Market Box was founded by the Experimental Station, Invisible Institute, Build Coffee, South Side Weekly and Star Farm as neighbors struggled financially and farmers markets closed during the statewide shutdown in April 2020.

The program has expanded from delivering 70 food boxes on its first distribution day to delivering to more than 400 families — most of whom live on the South Side — every month. More than 9,000 Market Boxes have been delivered to date, organizers said.

Beyond free food, the deliveries include copies of South Side Weekly. They also come with a newsletter with information on local mutual aid efforts and organizing opportunities, like the push to prevent displacement in South Shore and preservationists’ efforts in Jackson Park.

The newsletter and South Side Weekly copies “are the biggest ways we’ve been keeping people up to date, as well as providing voting info, [where to get] free COVID tests and various resources and civic engagement opportunities,” Khwaja said.
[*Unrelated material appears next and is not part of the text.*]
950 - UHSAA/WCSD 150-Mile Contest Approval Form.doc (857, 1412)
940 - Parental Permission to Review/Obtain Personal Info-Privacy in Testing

Special events like a back-to-school pop-up last year and the Santa Box project in 2020 — where Market Box organizers partnered with writer Eve L. Ewing and independent bookstores — have also been held through the program.

Khwaja and writer Audrey Petty also recently directed an oral history project, through which dozens of Market Box recipients were interviewed about their pandemic experiences. A portion of the interviews were recorded and transcribed; they’ll be made public in the near future, Khwaja said.

Market Box moved out of the Experimental Station, which was also the program’s former fiscal sponsor, in February. Its operations are now based out of First Presbyterian Church about a half-mile away, and the Woodlawn-based journalism nonprofit Invisible Institute is its fiscal sponsor.

First Presbyterian has “welcomed us in — not as a church program, but because their doors are open to all kinds of non-religious” programs, said Khwaja, who is also the Invisible Institute’s outreach director.

Market Box continues a “long tradition” of radical organizing at the church where Gwendolyn Brooks once started an informal writing workshop for members of the Blackstone Rangers, Khwaja said.

From regular volunteers and donors to Local Foods and First Presbyterian, there’s a long list of Chicagoans whose generosity and willingness to collaborate have helped Market Box sustain itself through the pandemic’s first two years, Khwaja said.

“As everybody sees with these gas prices, things are economically really hard right now for the average person, and groceries are a place where people often have to cut their costs,” she said. “It’s really important to maintain this infrastructure of mutual aid to continue providing the freshest food possible around the South Side.”